Bentrok antar mahasiswa juga kerap terjadi di kampus-kampus yang lain. Tawuran pelajar bahkan seakan sudah menjadi tradisi di Indonesia. Berbagai kasus lain juga meningkat dikalangan pelajar kita seperti narkoba, sesks bebas, aborsi sampai menjadi pelaku kriminal.

Kualitas pendidikan Indonesia juga menyedihkan. Menurut hasil survey UNDP (2002), kualitas SDM Indonesia ternyata hanya menduduki peringkat 110 dari 179 negara di dunia, hanya satu tingkat di atas Vietnam. Padahal kita tahu, Vietnam selama puluhan tahun mengalami perang saudara. Kita bahkan jauh di bawah Philipina, Thailand, apalagi Malaysia dan Singapura. Sungguh memalukan!!!
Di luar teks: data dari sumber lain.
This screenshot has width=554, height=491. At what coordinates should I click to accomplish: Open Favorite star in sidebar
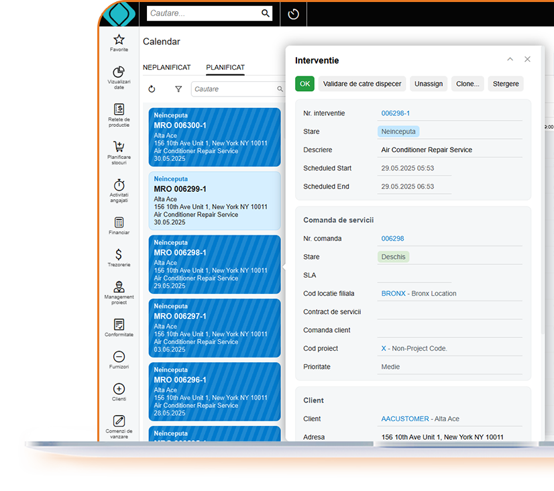point(119,40)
Dari sisi keahlian pun kita sangat jauh di bandingkan dengan Negara lain. Dibandingkan dengan India, misalnya, kualitas SDM Indonesia sangat jauh tertinggal. Prestasi India dalam teknologi dan pendidikan sangat menakjubkan. Jika Indonesia masih dibayang-bayangi oleh pengusiran dan pemerkosaan tenaga kerja tak terdidik yang dikirim keluar negeri, banyak orang India yang menduduki posisi bergengsi di pasar kerja internasional. Sekitar 30 persen dokter di AS merupakan warga keturunan India. Tidak kurang dari 250 Microsoft juga berasal dari India. (Kompas, 4/9/2004).

Sudah tidak bermutu, pengangguran di negeri ini juga terus meningkat. (Kompas, 22/9/2006), mengutip data Badan Pusat Statistik, menguraikan angka pengangguran lulusan universitas di Indonesia telah mencapai sekitar 385.000 orang pada tahun 2005. dari kecenderungan yang ada, bukan mustahil angka tersebut menembus 500.000 orang pada tahun 2007.

Potret buram di atas menggambarkan kondisi pendidikan kita yang menyedihkan. Pendidikan telah gagal mencetak anak didik yang memiliki kepribadian yang khas, apalagi kepribadian islami, sangat jauh. Kemampuan sains dan teknologi mereka juga menyedihkan. Padahal dua perkara seperti: kepribadian unggul serta penguasaan sains dan teknologi merupakan perkara penting untuk membangun bangsa ini.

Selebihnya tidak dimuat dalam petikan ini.